In de onderdelen a en b zijn vrijstellingen opgenomen voor blindengeleidehonden en geleidehonden voor gehandicapten. Ten opzichte van de modelverordening hondenbelasting van vóór 2011 is de vrijstelling voor geleidehonden voor gehandicapten niet langer beperkt tot honden die door de stichting Hulphond Nederland ter beschikking zijn gesteld. Dit omdat gebleken is dat er meerdere instanties zijn die honden vergelijkbaar opleiden en ter beschikking stellen. Een beperking van de vrijstelling tot honden van alleen de stichting Hulphond Nederland levert mogelijk strijd op met het gelijkheidsbeginsel.
De term ‘in hoofdzaak’ betekent in de fiscaliteit: 70% of meer en is aan de desbetreffende vrijstellingsbepalingen toegevoegd om te benadrukken dat het in hoofdzaak moet gaan om hulphonden. Aan de andere kant is het onredelijk te verwachten dat hulphonden niet ook als gezelschapsdier mogen fungeren. Om die reden is de vroeger in de verordening voorkomende term ‘uitsluitend’ vervangen door ‘in hoofdzaak’.
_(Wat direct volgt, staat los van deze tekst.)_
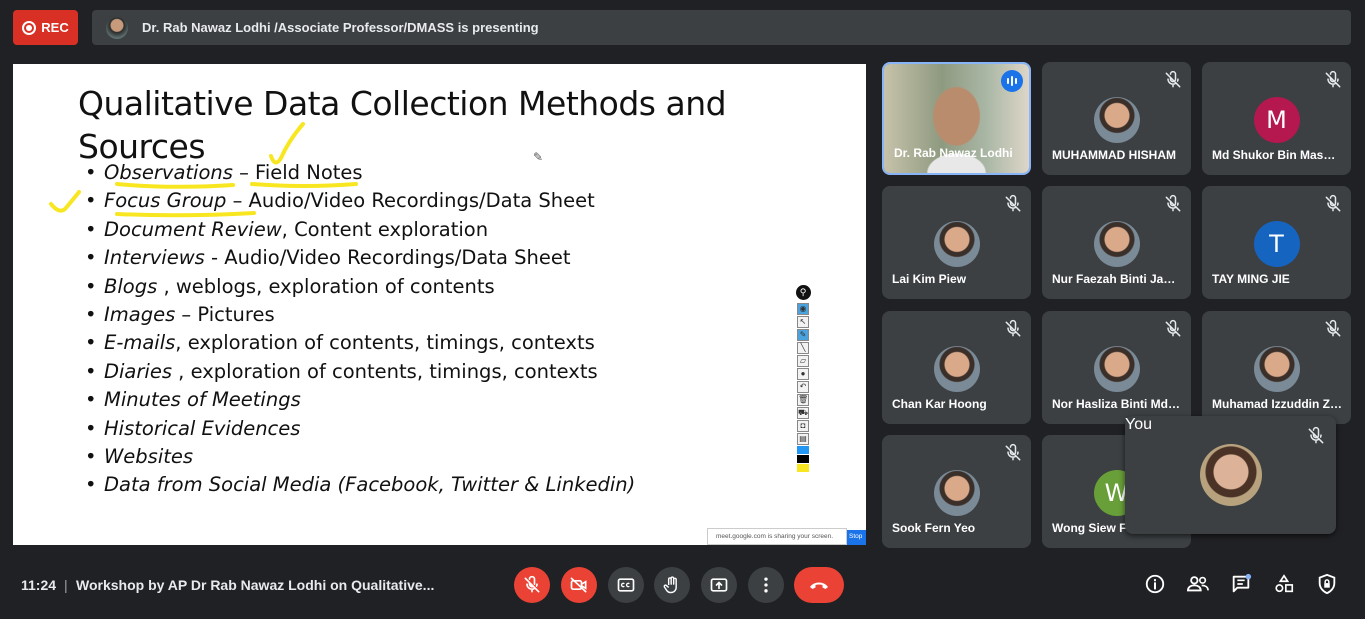 The width and height of the screenshot is (1365, 619). Describe the element at coordinates (1241, 584) in the screenshot. I see `chat-button` at that location.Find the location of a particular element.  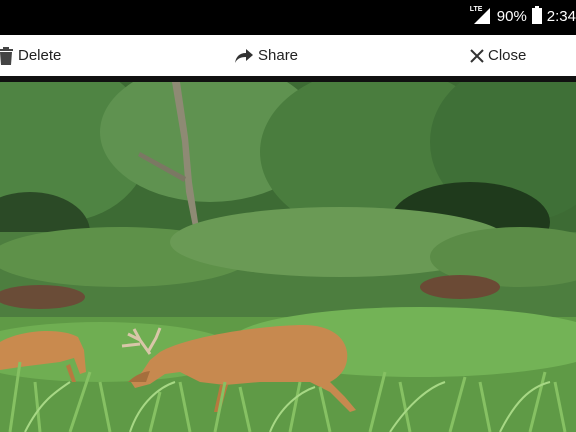

delete-label: Delete is located at coordinates (40, 56).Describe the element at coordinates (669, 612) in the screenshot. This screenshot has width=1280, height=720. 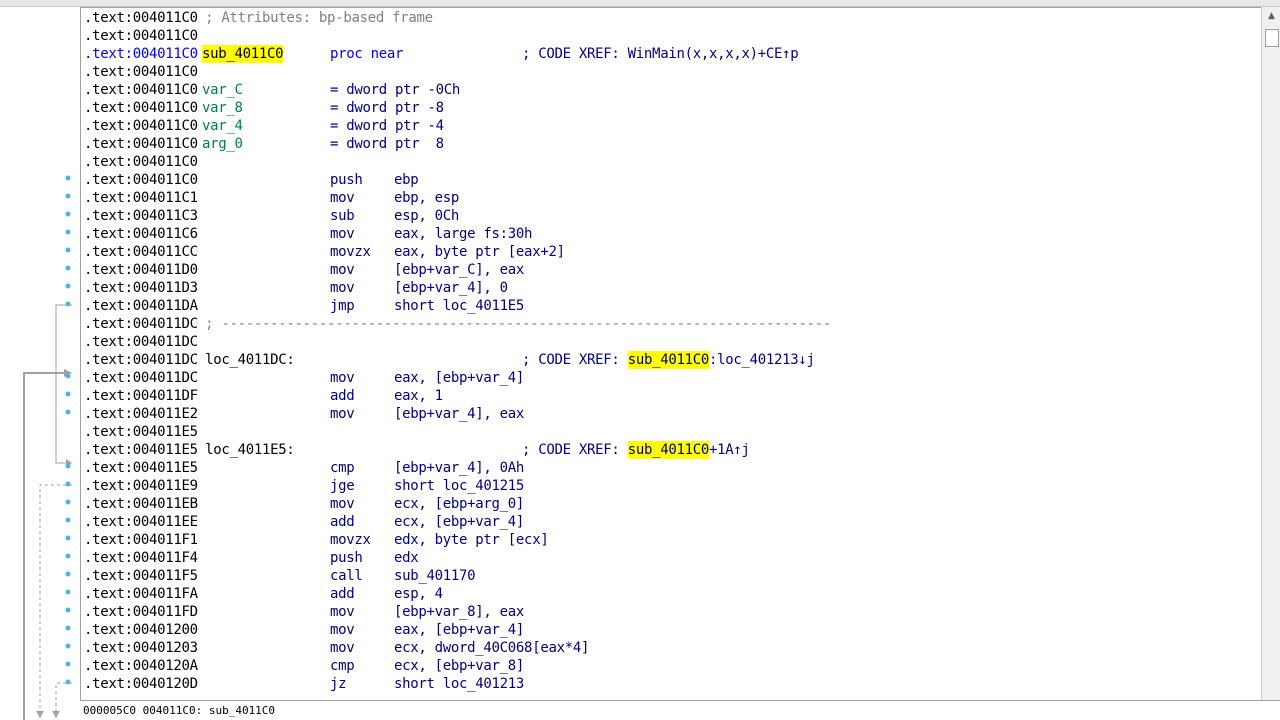
I see `listing-line: .text:004011FD mov [ebp+var_8], eax` at that location. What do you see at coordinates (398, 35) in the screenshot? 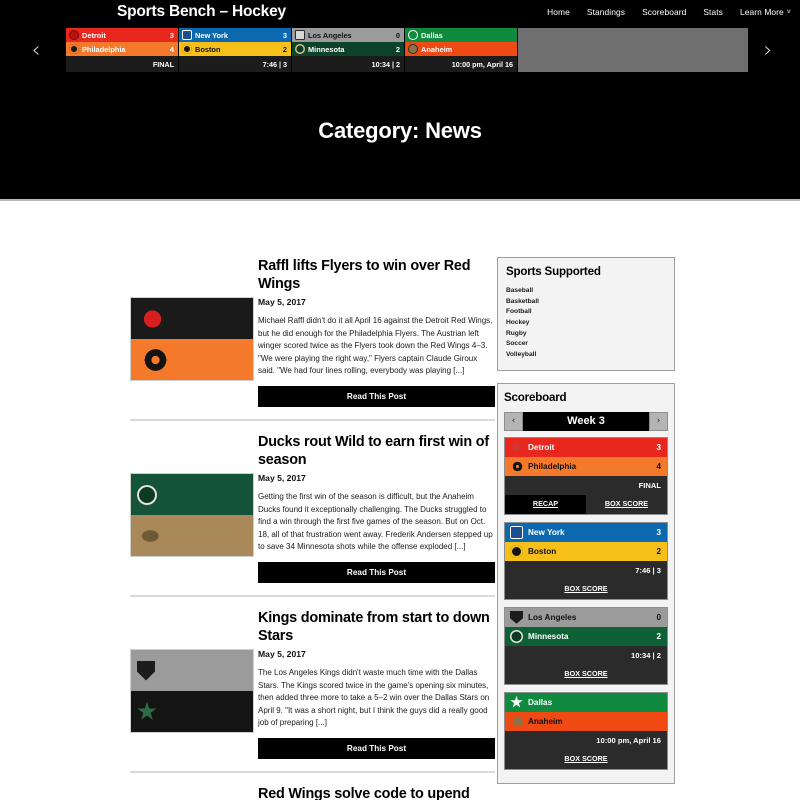
I see `team-score: 0` at bounding box center [398, 35].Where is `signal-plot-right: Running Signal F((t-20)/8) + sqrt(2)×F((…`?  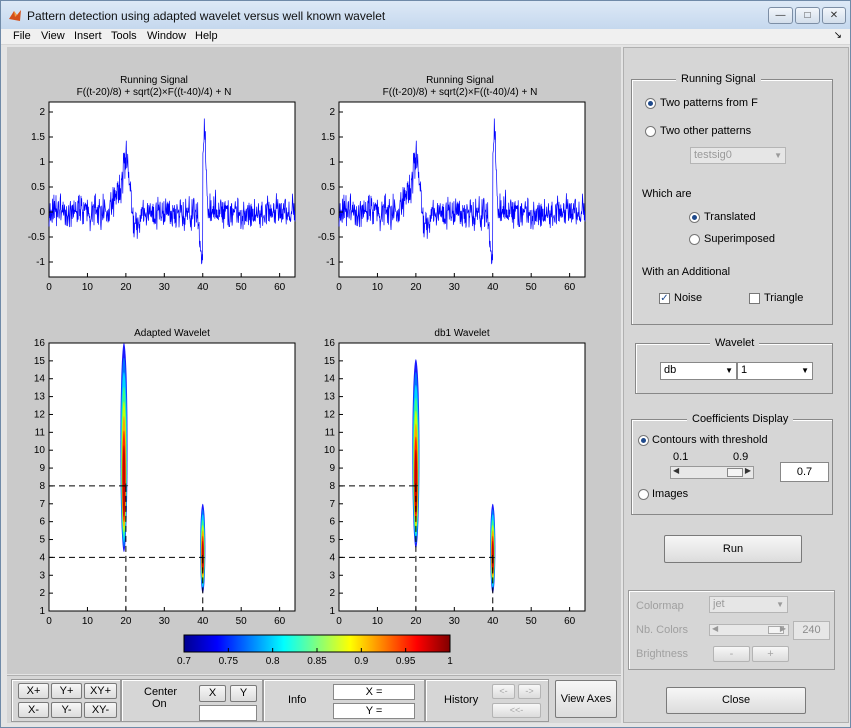 signal-plot-right: Running Signal F((t-20)/8) + sqrt(2)×F((… is located at coordinates (452, 184).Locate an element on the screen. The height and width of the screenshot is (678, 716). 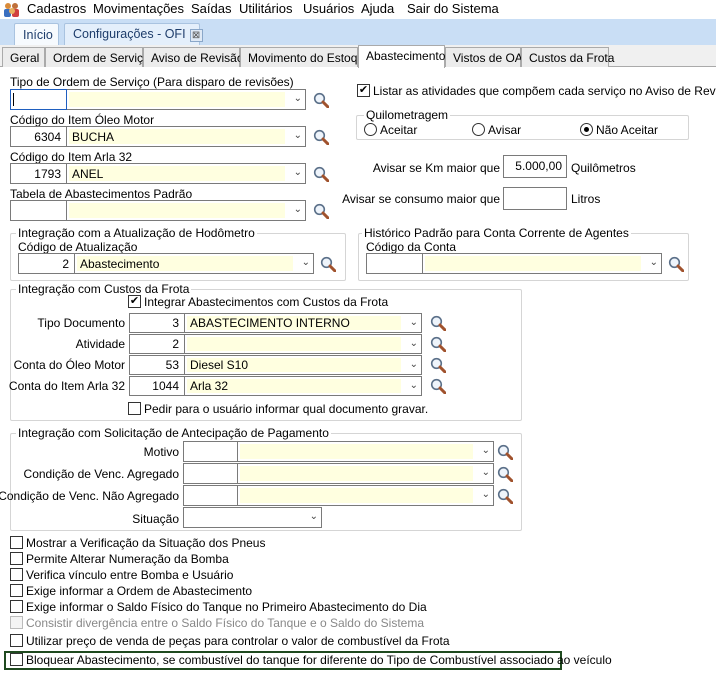
custos-row-desc-select: ABASTECIMENTO INTERNO ⌄ is located at coordinates (304, 323).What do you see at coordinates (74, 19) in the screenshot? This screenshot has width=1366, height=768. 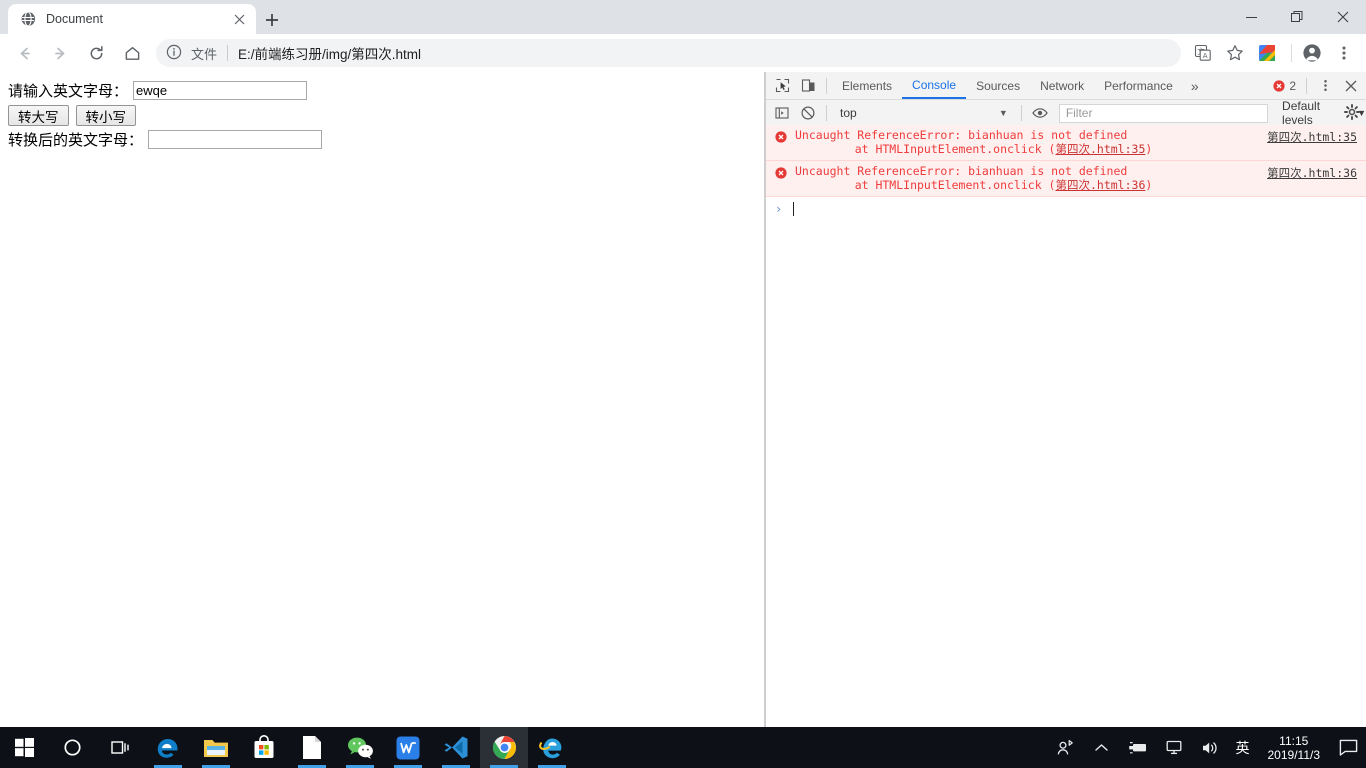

In de onderdelen c en d zijn vrijstellingen opgenomen voor honden in een asiel of voor honden die bedrijfsmatig voor verkoop worden aangehouden. Zowel voor het bedrijfsmatig uitoefenen van een asiel als het bedrijfsmatig verhandelen van honden stelt het Besluit houders van dieren nadere regels. Deze regels komen erop neer dat deze bedrijfsmatige activiteiten alleen kunnen worden verricht indien rekening wordt gehouden met de nadere regels voor het houden en verzorgen van dieren. De inrichting waarin de activiteiten plaatsvinden moet bij de minister van Economische Zaken worden aangemeld. De minister verstrekt de inrichting een uniek nummer. Een beroep op de vrijstellingen kan dus worden getoetst.
Onder onderdeel f is een vrijstelling opgenomen voor honden waarvan de houder een geldend diploma kan tonen dat is afgegeven door de Koninklijke Nederlandse Politiehondenvereniging. Deze vrijstelling blijkt in de praktijk beperkt tot honden die gehoorzamen naar de bevelen van zijn begeleider en waarvoor de houder zich heeft verbonden om hond en begeleider op aanvraag aan de politie ter beschikking te stellen.